Miu è un personaggio misterioso, su di lei sappiamo e sapremo poco, al punto che lo spettatore sarà libero di farsi una sua libera idea su chi sia, non parla molto, si muove con la mani calate nelle tasche e con la stessa monoespressione di Ryan Gosling in Drive (2011), non indossa un giubbotto di pelle, ma, da eroina quale è, una tuta blu (che non è quella attillata dei supereroi Marvel).

La sua è una lotta contro un mondo maschilista (rappresentato dai malavitosi) in cui vi sono un boss a capo di un giro di prostitute balcaniche, un gangster cinese perseguitato da terribili emicranie, un giovane assassino proveniente da una famiglia di ricchi psicopatici che vive l’omicidio come una performance artistica, un avvocato corrotto e uomini che neanche parlano, ma grugniscono come maiali, quegli stessi maiali utilizzati per mangiare i corpi degli uomini uccisi dai gangster.

Non a caso i pochi personaggi positivi sono donne, anche se una dicotomia netta non c’è, anzi molte di loro sono spietate quanto gli uomini ed è proprio un’altra donna (vestita di una tuta rossa) la grande antagonista di Miu e lo scontro tra le due potrebbe essere la chiave di una eventuale seconda stagione.
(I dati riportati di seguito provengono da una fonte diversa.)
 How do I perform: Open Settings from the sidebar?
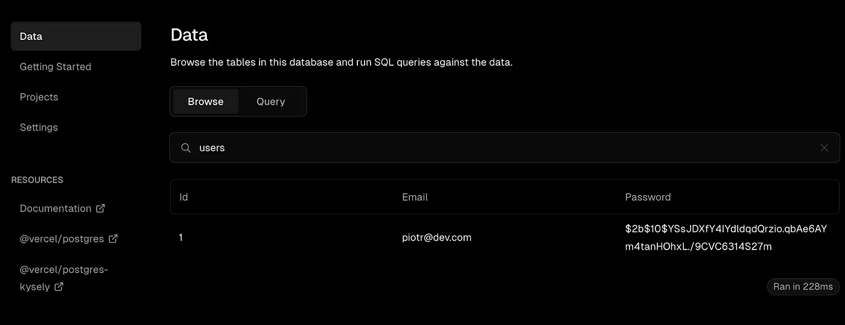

Presentata in anteprima al Festival del cinema di Venezia, Copenhagen Cowboy non è e non vuole essere una serie per tutti, a Refn non interessa narrare una storia lineare, quanto mostrarla attraverso dei tableau vivant, dove la forma è anche sostanza, nei quali troviamo rappresentate scene di arti marziali, western e fantascienza con echi surreali che vanno da Jodorowsky a Lynch che, accompagnate dalla colonna sonora di Cliff Martinez, investono la mente dello spettatore di visioni perturbanti e irreali come fosse sotto trip.

Ecco che allora il regista danese ci offre una serie coinvolgente e surreale, non curante di un pubblico mainstream, ma alla ricerca di persone disposte a una “esperienza visiva” come fossero dentro a un museo d’arte contemporanea o a una sfilata di moda.